Muhammad Ali and Ron Lyle fought a boxing match on May 16, 1975. Ali won the bout through a technical knockout in the 11th round.

This bout was aired live primetime in the United States via ABC with Howard Cosell doing the play-by-play and it took place in Las Vegas, Nevada.

The Fight
Ali entered the bout at 224.5 pounds, the heaviest he had ever been at that point in his career. Lyle, at 219 pounds, was also at the heaviest weight of his career. Lyle had offered the opportunity to compete for the title despite his loss to the then little-known Jimmy Young two months earlier at Honolulu, Hawaii.

Ali had forecast that the bout would be a "treat for the people", but in many of the rounds he preferred to defend and absorb Lyle's sharp punches. The challenger had been exhorted by a chant of "Lyle, Lyle" from several Denver followers, and in the opening round he bloodied Ali's nose, although the bleeding abated.

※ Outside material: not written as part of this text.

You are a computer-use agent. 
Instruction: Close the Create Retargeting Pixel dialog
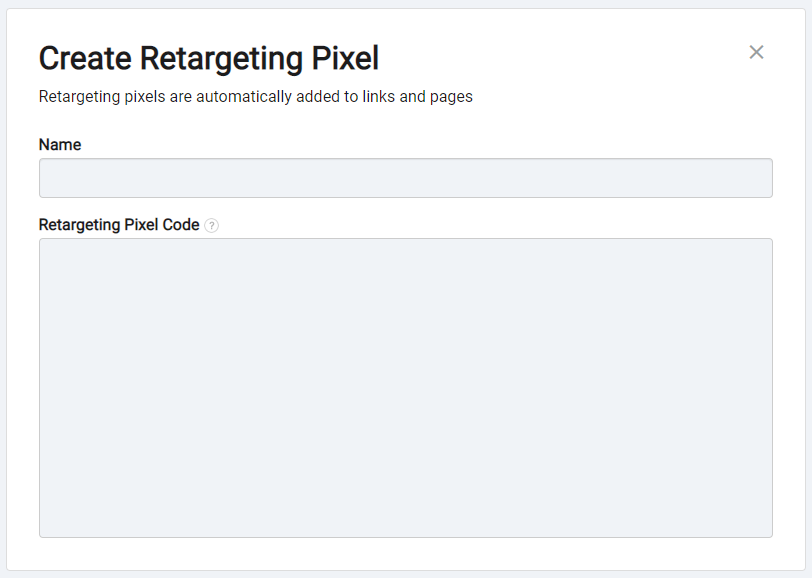click(756, 52)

Ali was jarred sporadically by Lyle's punches, usually the right hand. In the fifth, the champion chose to dance, taunting Lyle with jabs but often being pinned against the ropes. In the sixth, he displayed the "Ali Shuffle", to the delight of the crowd, and to the temporary confusion of the stiff-moving challenger.

As the  ring girl from the Tropicana Hotel in Las Vegas strutted past Ali with a big card signaling the start of the eighth round, Ali stared, aware that this was the round in which he had predicted he would knock Lyle out. From his flatfooted stance, he tried for the knockout, but Lyle cornered and fought him off, particularly with a jarring right hand.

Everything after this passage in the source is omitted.